[[ Recorded data, beginning ]]

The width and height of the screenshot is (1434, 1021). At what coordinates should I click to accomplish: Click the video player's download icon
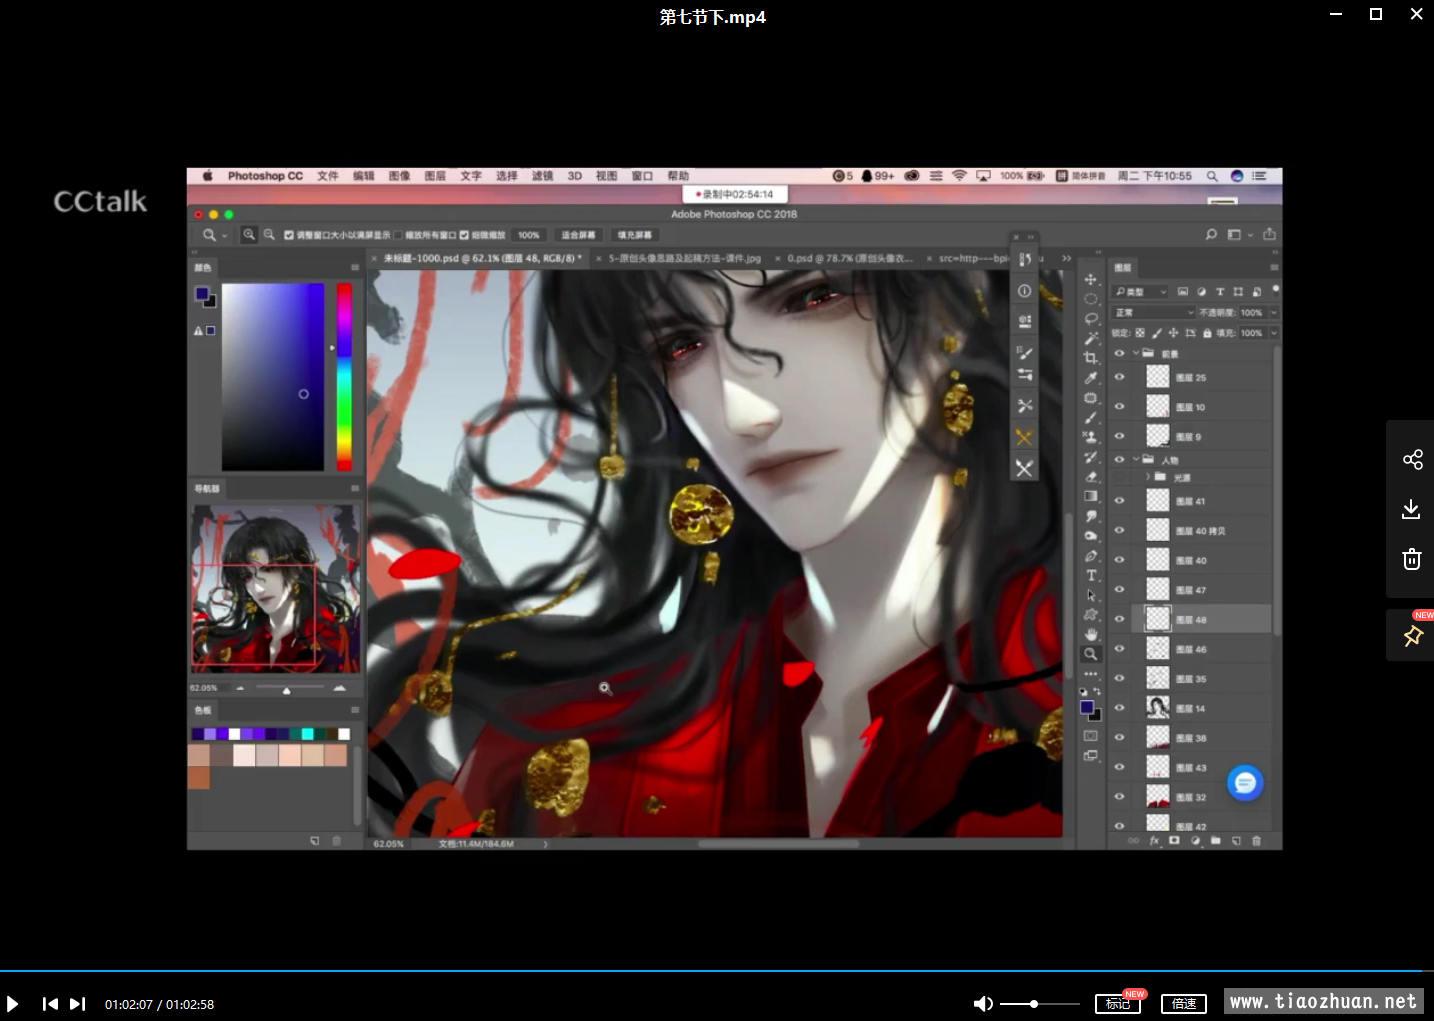point(1411,509)
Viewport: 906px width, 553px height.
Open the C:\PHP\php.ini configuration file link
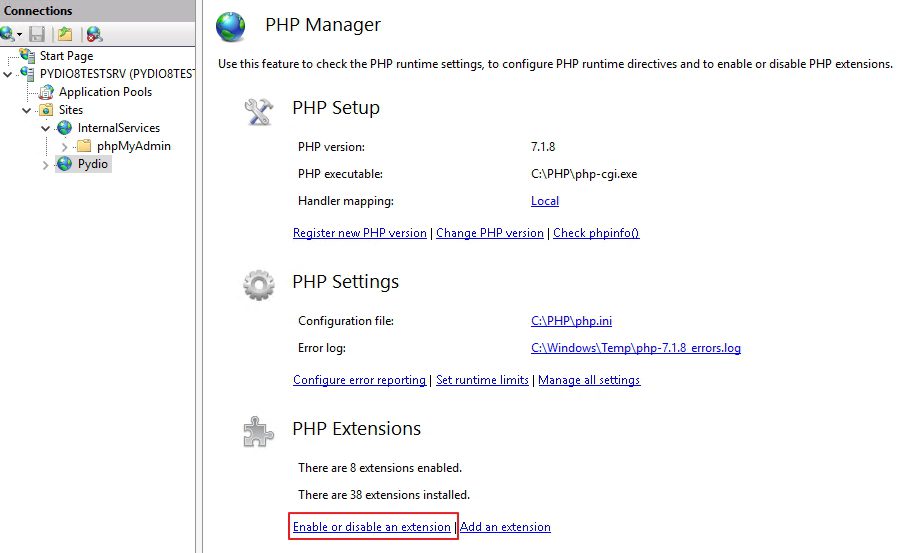click(x=571, y=321)
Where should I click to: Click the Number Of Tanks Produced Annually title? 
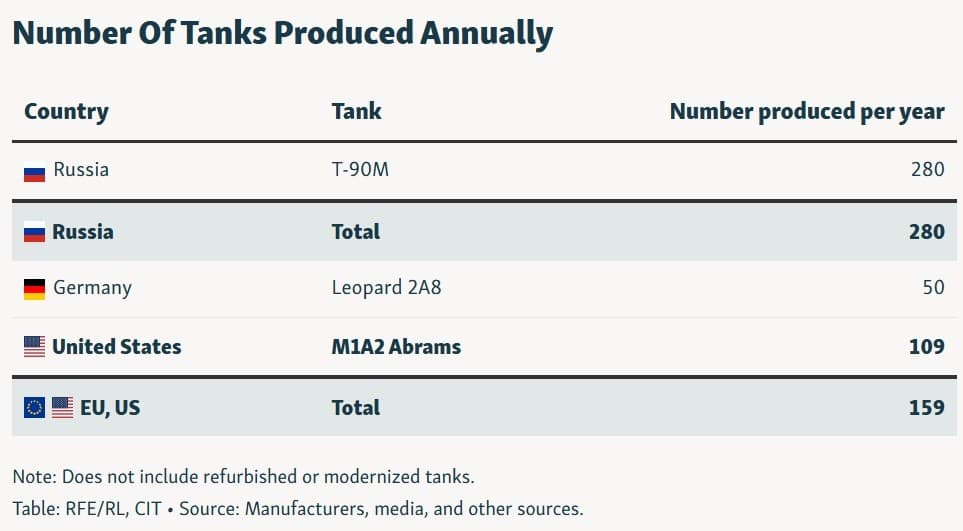(x=282, y=33)
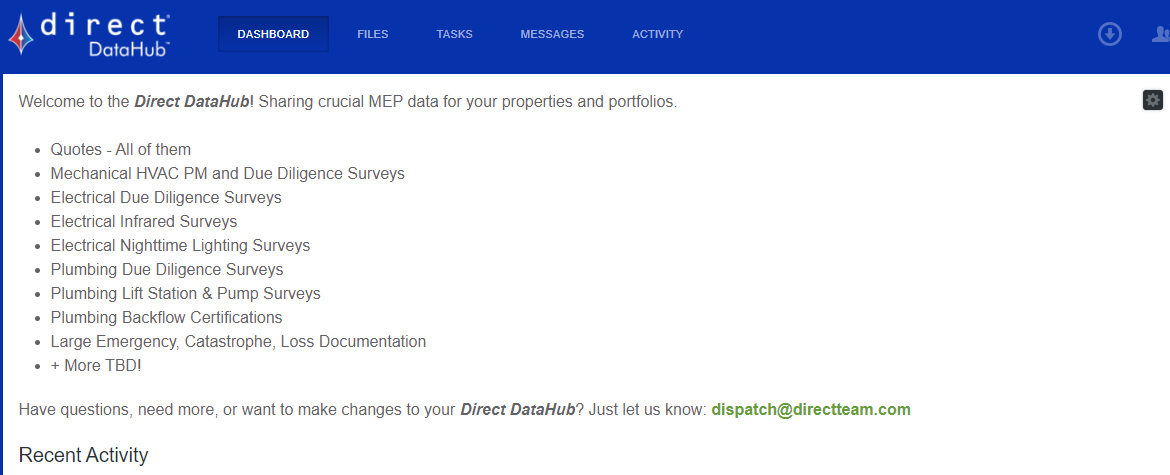Viewport: 1170px width, 475px height.
Task: Click the '+ More TBD!' list entry
Action: (x=96, y=365)
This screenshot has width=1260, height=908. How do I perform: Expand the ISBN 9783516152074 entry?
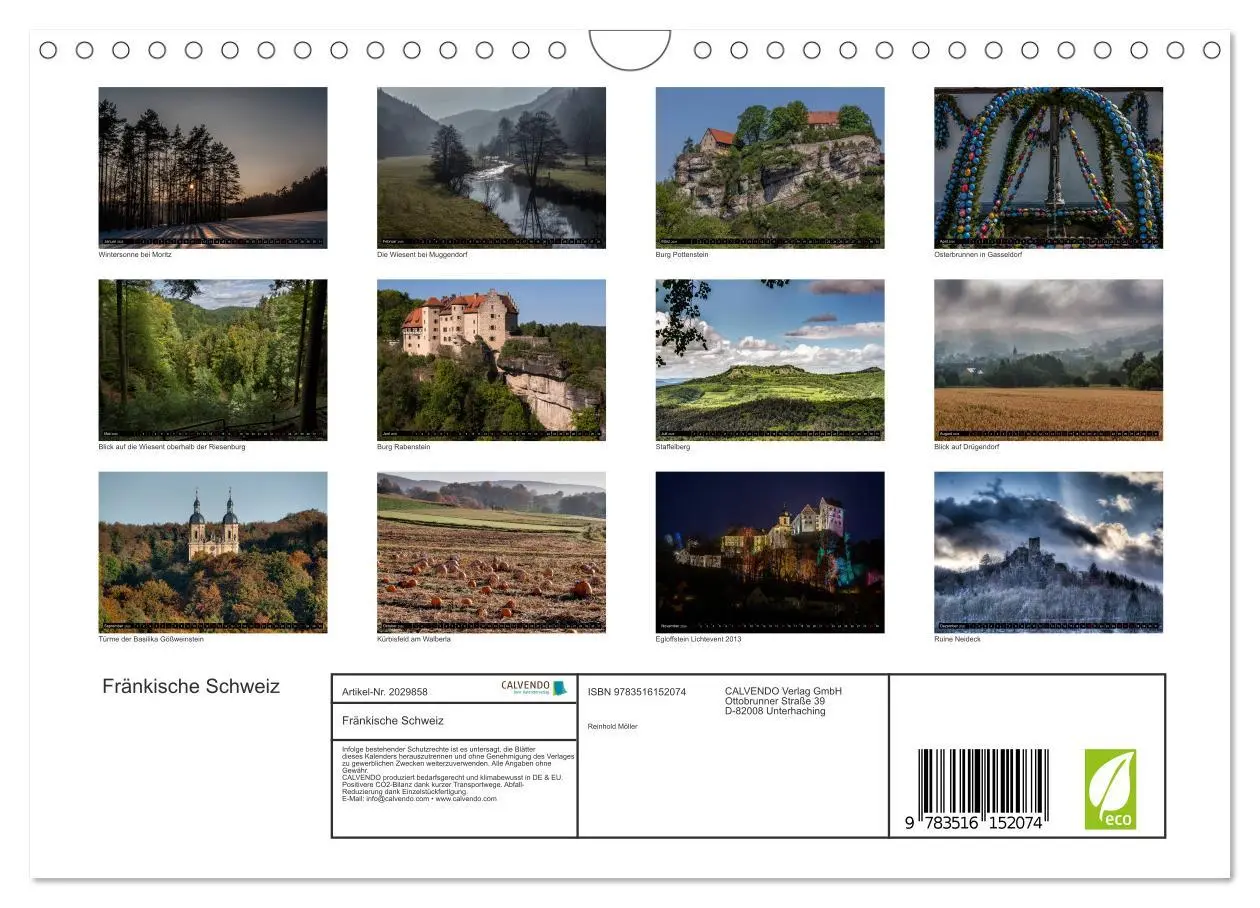(x=636, y=690)
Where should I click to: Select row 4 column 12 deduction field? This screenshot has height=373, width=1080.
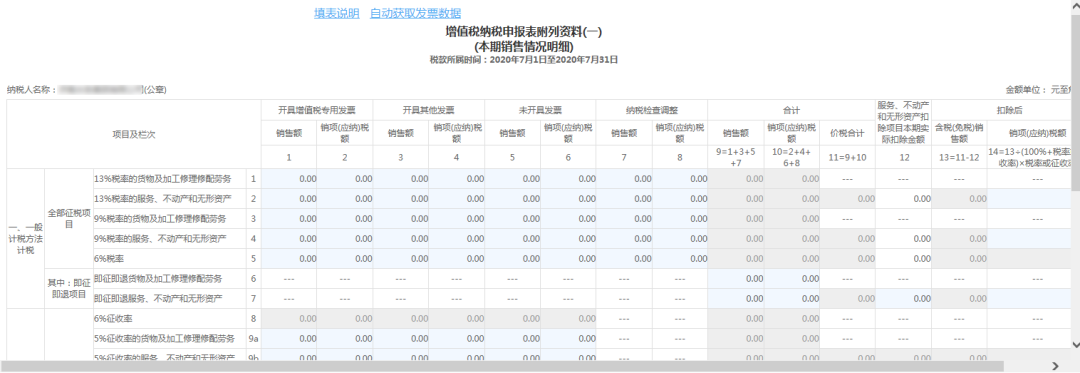904,239
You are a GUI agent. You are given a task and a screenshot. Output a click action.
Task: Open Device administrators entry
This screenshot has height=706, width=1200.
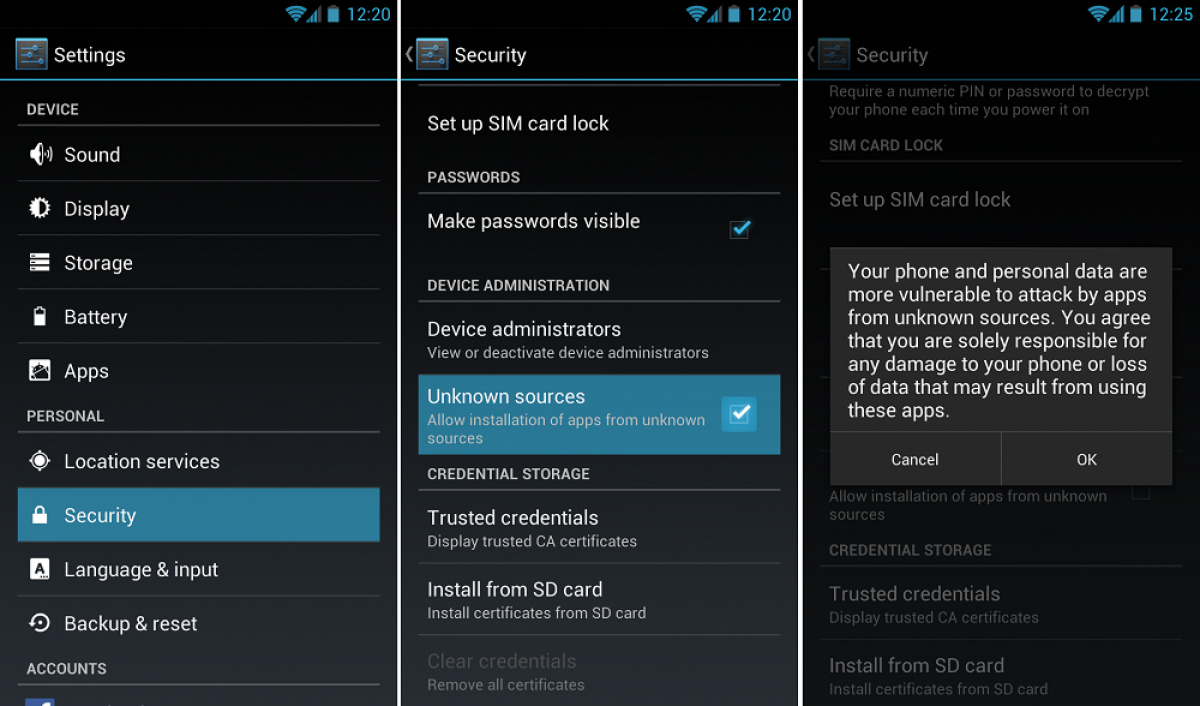[599, 338]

[[ Recorded data, end ]]

-- Problem to solve --
Give the entries above again exactly, minus their pictures.

-- Written reply --
The width and height of the screenshot is (1434, 1021). At what coordinates should I click to accomplish: Click the video player's download icon
point(1411,509)
Viewport: 906px width, 553px height.
Open the C:\PHP\php.ini configuration file link
click(x=571, y=321)
Where should I click to: Click the Number Of Tanks Produced Annually title? 
(x=282, y=33)
Viewport: 1170px width, 475px height.
Task: Click the '+ More TBD!' list entry
Action: (x=96, y=365)
This screenshot has width=1260, height=908. How do I perform: Expand the ISBN 9783516152074 entry?
(x=636, y=690)
Where should I click to: Select row 4 column 12 deduction field? This screenshot has height=373, width=1080.
904,239
You are a GUI agent. You are given a task and a screenshot. Output a click action.
Task: Open Device administrators entry
This screenshot has height=706, width=1200.
[599, 338]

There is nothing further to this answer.